Staatsanwälte Alexander Marchart (l.) und Gerald Denk
Staatsanwälte Alexander Marchart (l.) und Gerald DenkAPA/ROLAND SCHLAGER / APA POOL

Am 94. Tag des Korruptionsprozesses gegen Karl-Heinz Grasser und Co. wurden die Aussagen des einstigen Grasser-Vertrauten und nunmehrigen Belastungszeugen Michael Ramprecht zerpflückt. Ein erstinstanzliches Ende des Großverfahrens rückt in immer weitere Ferne.

Wien. Was wurde eigentlich aus dem seit Dezember 2017 laufenden Buwog-Prozess? Dieser hinterlässt mittlerweile den Eindruck einer uferlosen Materie. Niemand glaubt mehr daran, dass es noch in diesem Jahr Urteile geben wird. In einzigartiger Ausführlichkeit erörtert das Gericht alle erdenklichen Nebenschauplätze. Gestern, Dienstag, ging es um den Belastungszeugen Michael Ramprecht.

Der einst deklarierte Bewunderer von Karl-Heinz Grasser (nunmehr ist der Ex-Finanzminister Hauptangeklagter) war zuletzt durch schwer belastende Angaben aufgefallen: Die von Grasser orchestrierte Privatisierung der Bundeswohnungen sei „ein abgekartetes Spiel“ gewesen. Provisionszahlungen hätten eine Rolle gespielt. Ramprecht, früher Mitarbeiter in Grassers Kabinett, will dies von dem (mitangeklagten) Immobilienmakler Ernst Karl Plech erfahren haben.

Nun traten Ramprechts Frau und dessen Bruder in den Zeugenstand. Pikanterweise waren diese einst Angestellte bei Plech. Beide gaben an, sie hätten Michael Ramprecht nur mit Mühe davon abgehalten, gegen Plech, Grasser und Co. vorzugehen. Der Bruder von Michael Ramprecht erzählte, dass letzterer „manchmal geschrien und manchmal geweint“ habe, wenn er enttäuscht worden sei.

 

Als Plech „kalkweiß“ wurde

Jedenfalls sei er damals zu Plech gegangen, so erzählte nun Michael Ramprechts Bruder, und habe erklärt, dass eine Anzeige im Raum stehe. Plech sei „kalkweiß“ geworden und habe gedroht: „Ich werde Deinen Bruder und seine Familie vernichten, und wenn ich mein ganzes Geld dafür brauche.“

Grasser und Co. bestreiten nach wie vor, dass die Buwog-Privatisierung manipuliert gewesen sei.
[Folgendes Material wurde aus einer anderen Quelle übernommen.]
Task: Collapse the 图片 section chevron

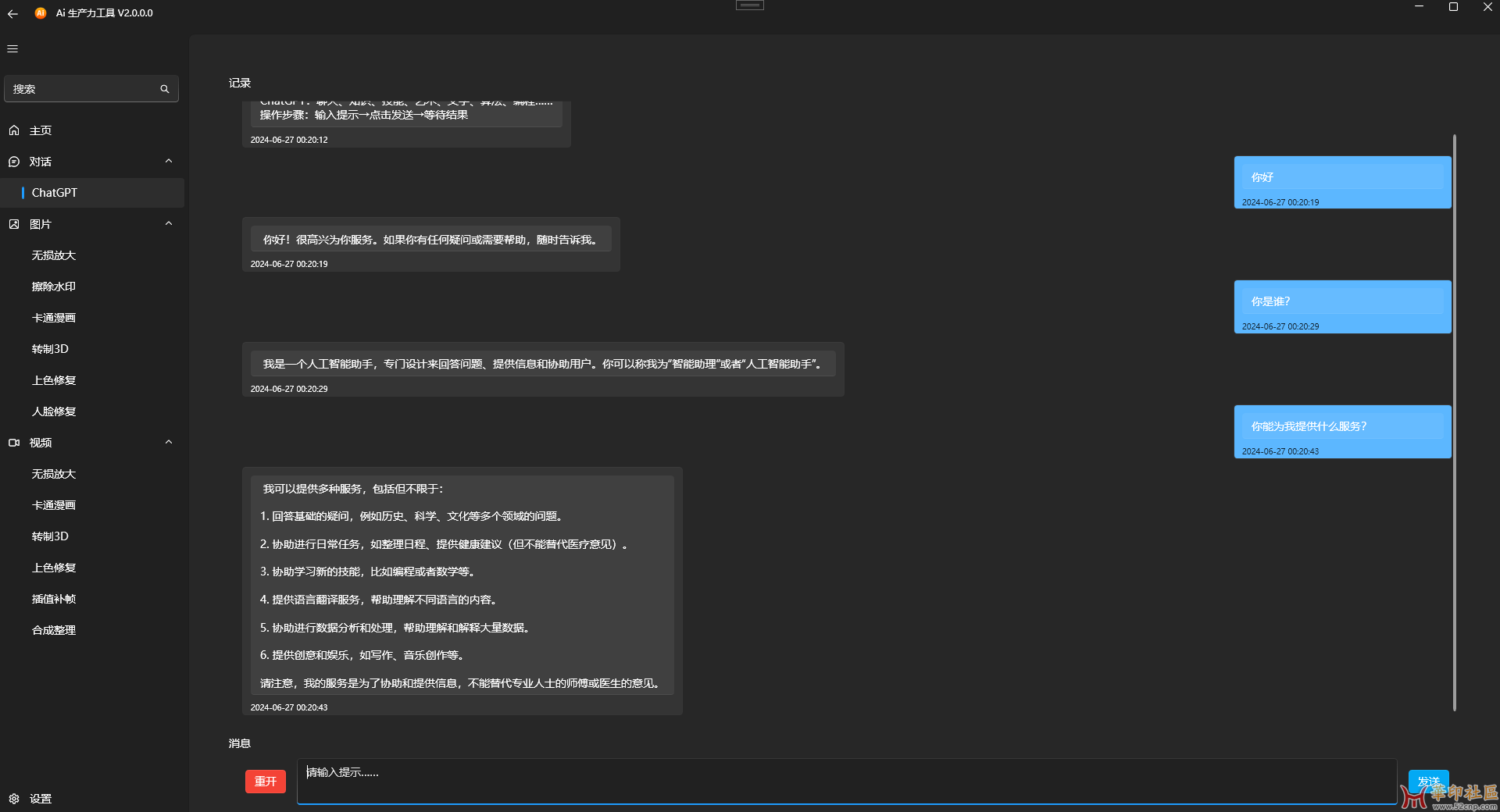Action: tap(169, 224)
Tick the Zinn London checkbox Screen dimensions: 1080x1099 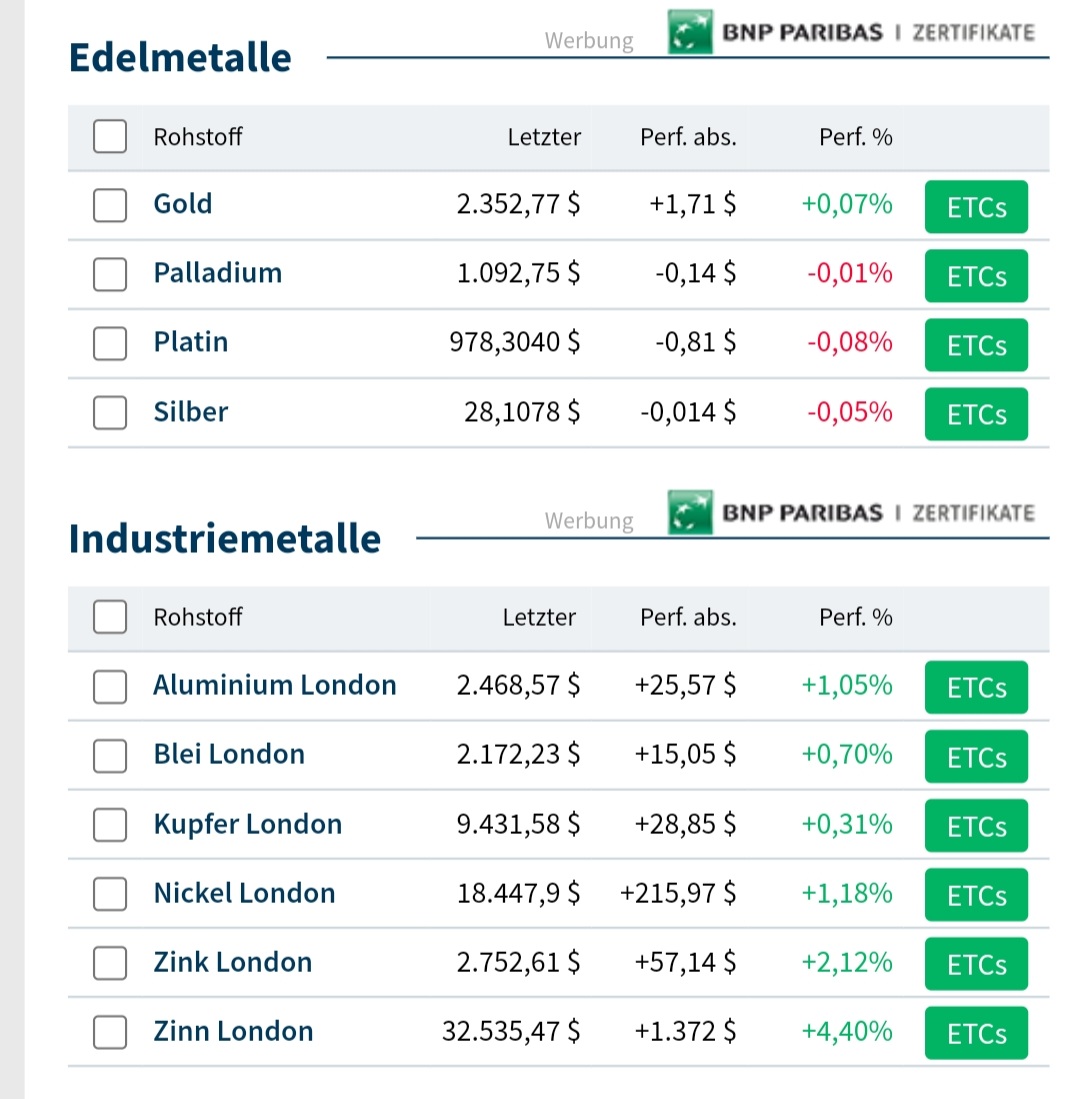(x=110, y=1031)
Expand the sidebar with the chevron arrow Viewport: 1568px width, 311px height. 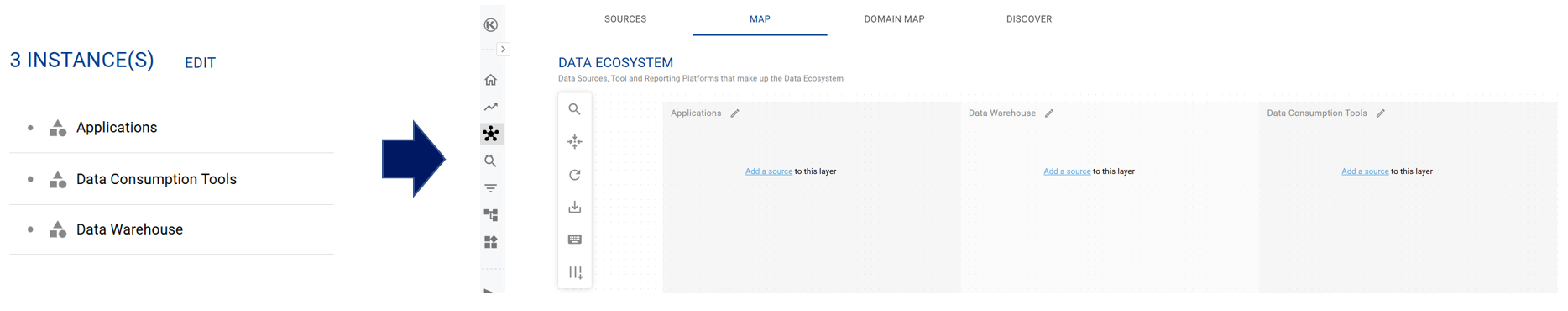click(504, 50)
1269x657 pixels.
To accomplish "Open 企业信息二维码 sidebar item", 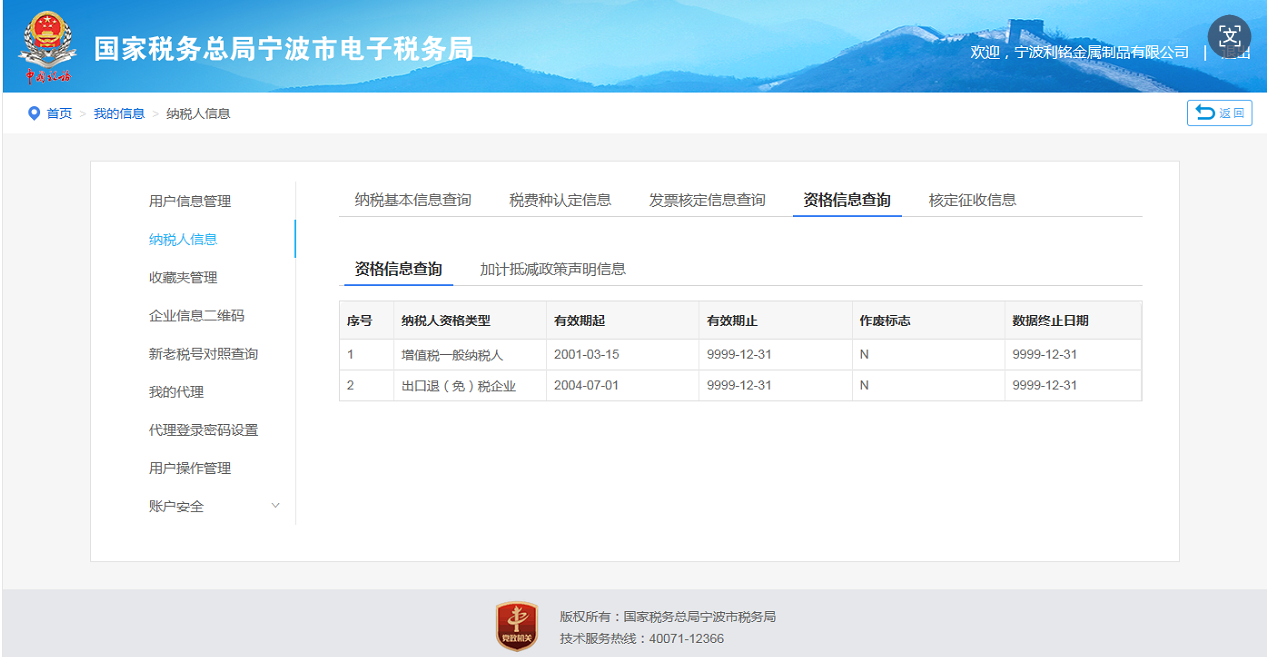I will [197, 316].
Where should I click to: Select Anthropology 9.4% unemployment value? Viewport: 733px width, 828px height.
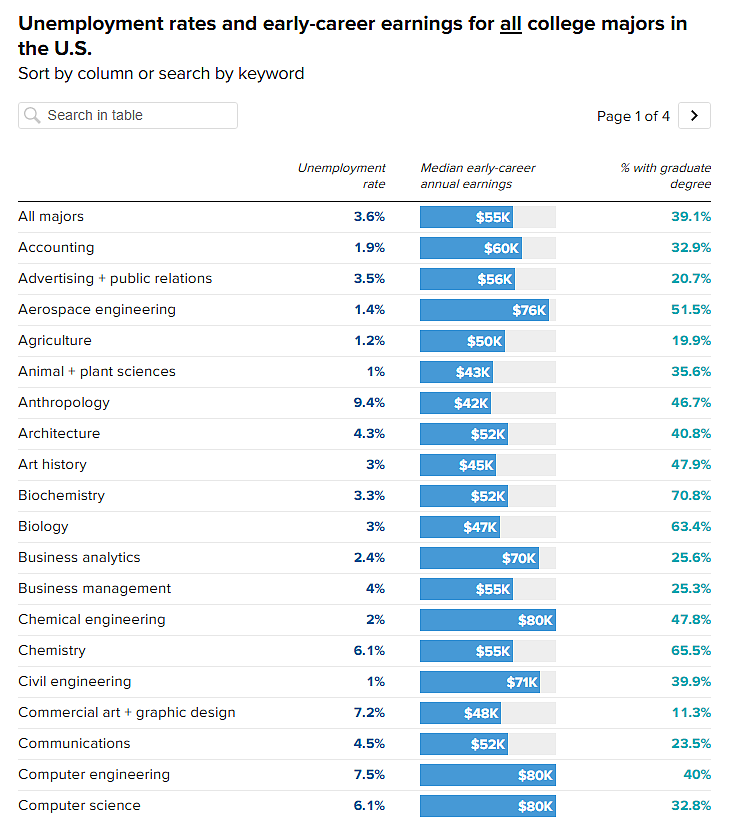369,403
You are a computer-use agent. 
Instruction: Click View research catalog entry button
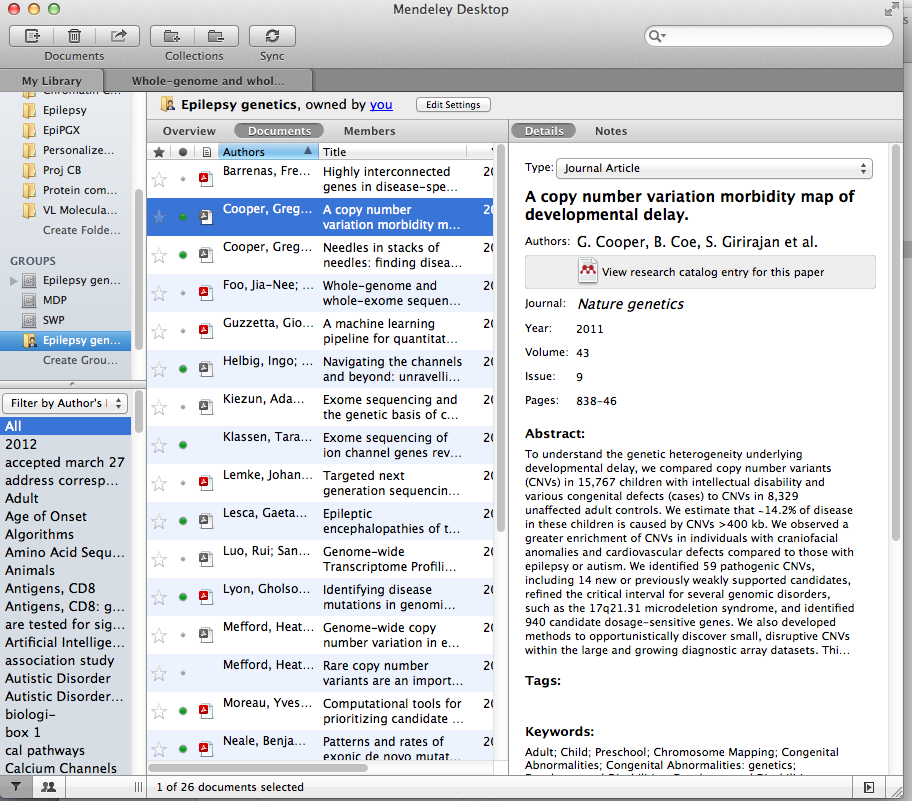pyautogui.click(x=700, y=272)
Die Korruptionsstaatsanwaltschaft wirft den Angeklagten Untreue zu Lasten der Republik Österreich vor.

Ferner trat am Dienstag Martin Ohneberg, Ex-Vorstand des Immobilienentwicklers Soravia Group AG, aktuell Präsident der Vorarlberger Industriellenvereinigung, in den Zeugenstand. Und später auch Erwin Soravia selbst. Ohneberg sprach über ein zufälliges Treffen mit dem früheren Kabinettschef im Verkehrsministerium, Willibald Berner. Und räumte ein, dass bei diesem Treffen „allgemein“ über das Thema Korruption geredet worden sei. Berner selbst hatte im Vorfeld des Prozesses Grasser schwer belastet. Und er hatte auch das Treffen mit Ohneberg anders, nämlich als konkret belastend für Grasser, geschildert. Ohneberg blieb nun aber dabei: Er selbst habe nie etwas Belastendes über Grasser gesagt.

Dieses Treffen hat mittlerweile übrigens sogar zu einem Zivilprozess gegen Grasser-Anwalt Manfred Ainedter geführt, weil dieser Berner im Radio als Lügner hingestellt hatte. Kläger Berner erwirkte daraufhin ein noch nicht rechtskräftiges Unterlassungsurteil. All das zeigt exemplarisch, wie viele Verästelungen den Buwog-Prozess lähmen. Und lässt erahnen, dass der Begriff „Endlos-Verfahren“ von Tag zu Tag mehr Berechtigung bekommt.